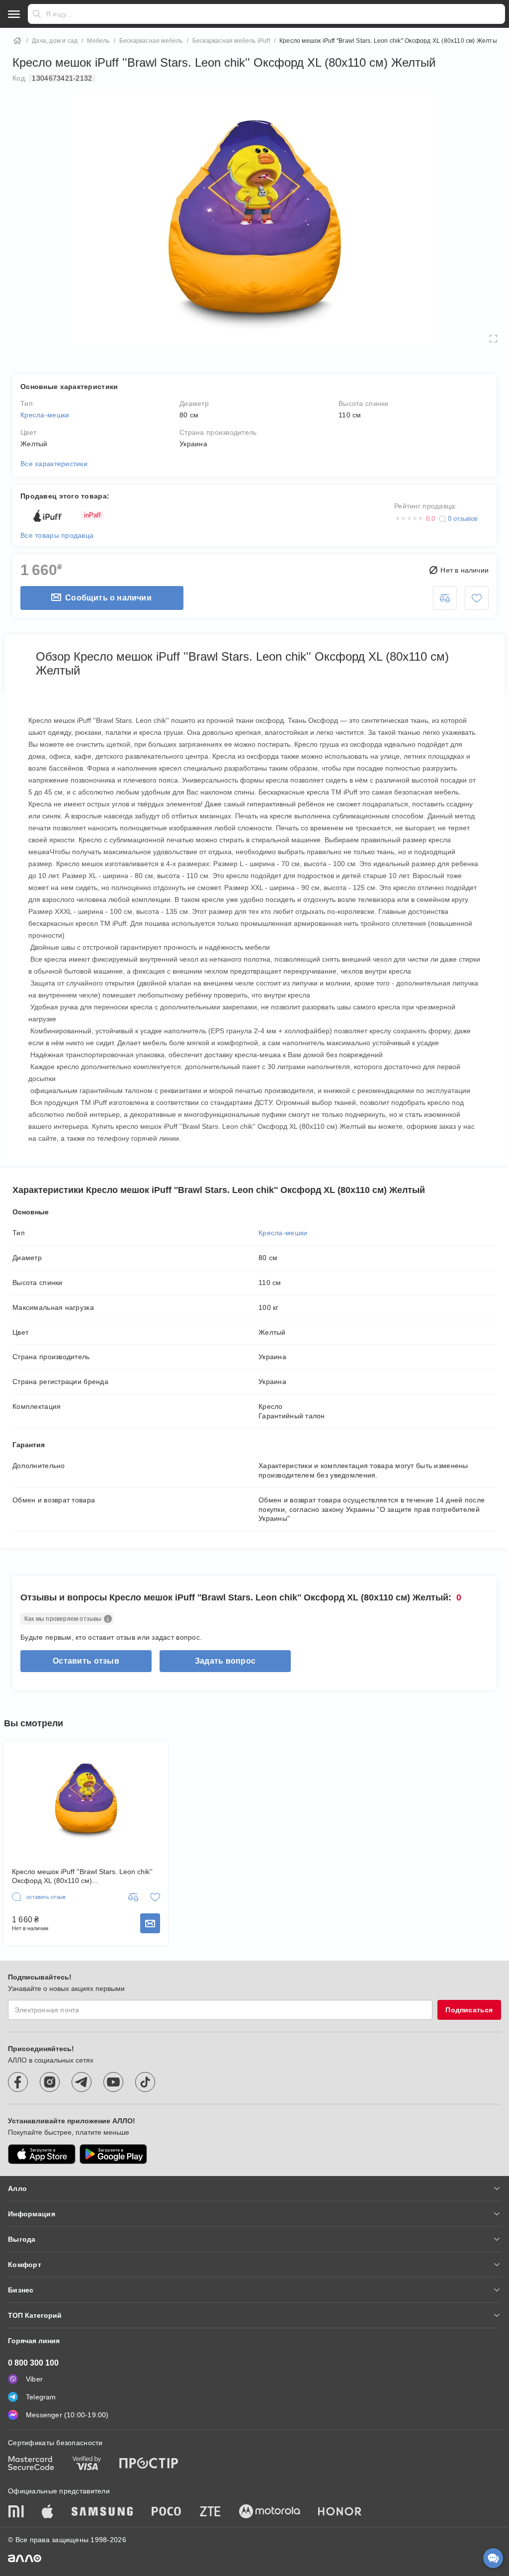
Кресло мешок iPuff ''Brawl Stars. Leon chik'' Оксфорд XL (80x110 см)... (82, 1876)
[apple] (48, 2512)
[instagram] (50, 2082)
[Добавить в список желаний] (477, 598)
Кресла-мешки (44, 415)
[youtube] (113, 2082)
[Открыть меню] (14, 14)
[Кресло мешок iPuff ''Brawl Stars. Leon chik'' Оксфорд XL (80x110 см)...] (86, 1799)
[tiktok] (145, 2082)
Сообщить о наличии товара (150, 1923)
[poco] (166, 2512)
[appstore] (42, 2154)
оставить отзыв (86, 1661)
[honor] (340, 2512)
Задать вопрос (225, 1661)
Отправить (37, 14)
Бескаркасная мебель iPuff (231, 40)
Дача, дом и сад (55, 40)
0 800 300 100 (33, 2363)
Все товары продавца (56, 535)
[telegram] (81, 2082)
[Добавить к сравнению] (445, 598)
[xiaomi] (16, 2512)
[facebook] (18, 2082)
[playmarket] (113, 2154)
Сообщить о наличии (108, 598)
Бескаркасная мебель (151, 40)
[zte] (210, 2512)
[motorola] (269, 2512)
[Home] (17, 41)
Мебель (98, 40)
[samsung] (102, 2512)
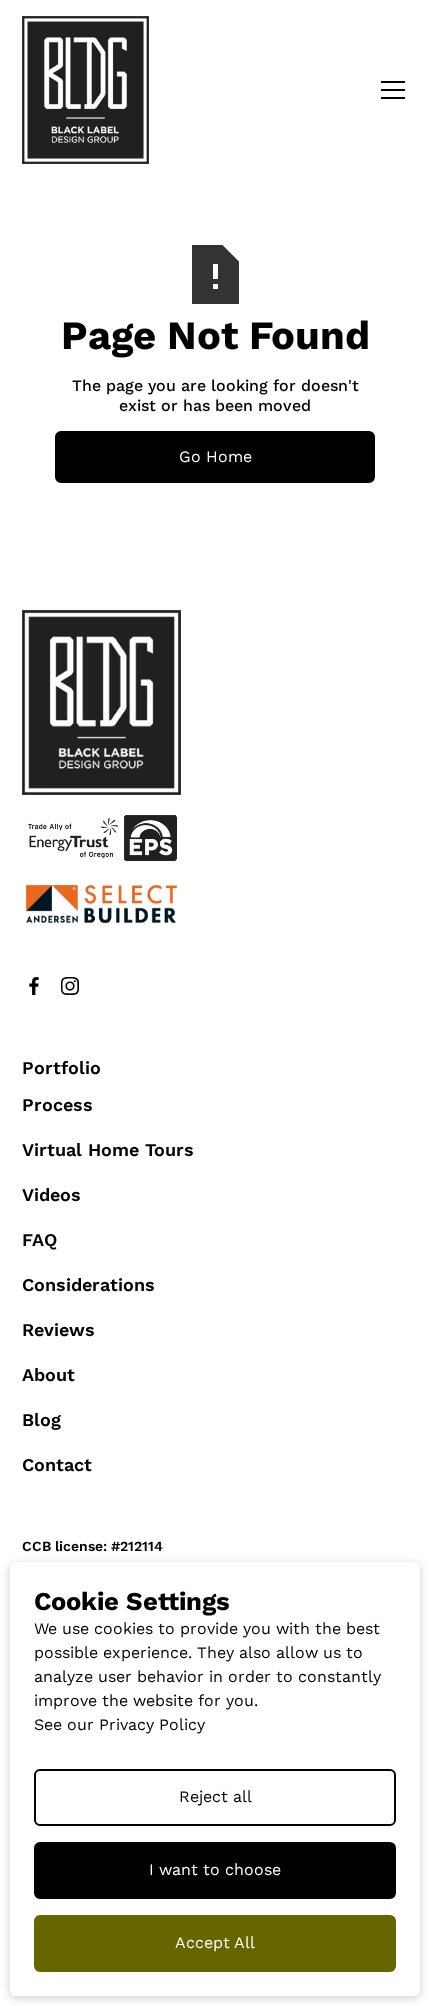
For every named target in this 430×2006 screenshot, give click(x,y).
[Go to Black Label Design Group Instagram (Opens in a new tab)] (70, 986)
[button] (389, 90)
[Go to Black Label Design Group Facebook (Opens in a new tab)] (34, 986)
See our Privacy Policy (119, 1724)
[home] (86, 90)
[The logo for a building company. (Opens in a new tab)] (102, 903)
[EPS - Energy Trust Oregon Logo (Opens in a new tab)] (102, 838)
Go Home (215, 456)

▸ TASK
Reproduce every line of the material above verbatim, omitting the pictures.

▸ TASK ANSWER
Кресло мешок iPuff ''Brawl Stars. Leon chik'' Оксфорд XL (80x110 см)... (82, 1876)
[apple] (48, 2512)
[instagram] (50, 2082)
[Добавить в список желаний] (477, 598)
Кресла-мешки (44, 415)
[youtube] (113, 2082)
[Открыть меню] (14, 14)
[Кресло мешок iPuff ''Brawl Stars. Leon chik'' Оксфорд XL (80x110 см)...] (86, 1799)
[tiktok] (145, 2082)
Сообщить о наличии товара (150, 1923)
[poco] (166, 2512)
[appstore] (42, 2154)
оставить отзыв (86, 1661)
[honor] (340, 2512)
Задать вопрос (225, 1661)
Отправить (37, 14)
Бескаркасная мебель iPuff (231, 40)
Дача, дом и сад (55, 40)
0 800 300 100 (33, 2363)
Все товары продавца (56, 535)
[telegram] (81, 2082)
[Добавить к сравнению] (445, 598)
[xiaomi] (16, 2512)
[facebook] (18, 2082)
[playmarket] (113, 2154)
Сообщить о наличии (108, 598)
Бескаркасная мебель (151, 40)
[zte] (210, 2512)
[motorola] (269, 2512)
[Home] (17, 41)
Мебель (98, 40)
[samsung] (102, 2512)
For every named target in this 430×2006 screenshot, give click(x,y).
[Go to Black Label Design Group Instagram (Opens in a new tab)] (70, 986)
[button] (389, 90)
[Go to Black Label Design Group Facebook (Opens in a new tab)] (34, 986)
See our Privacy Policy (119, 1724)
[home] (86, 90)
[The logo for a building company. (Opens in a new tab)] (102, 903)
[EPS - Energy Trust Oregon Logo (Opens in a new tab)] (102, 838)
Go Home (215, 456)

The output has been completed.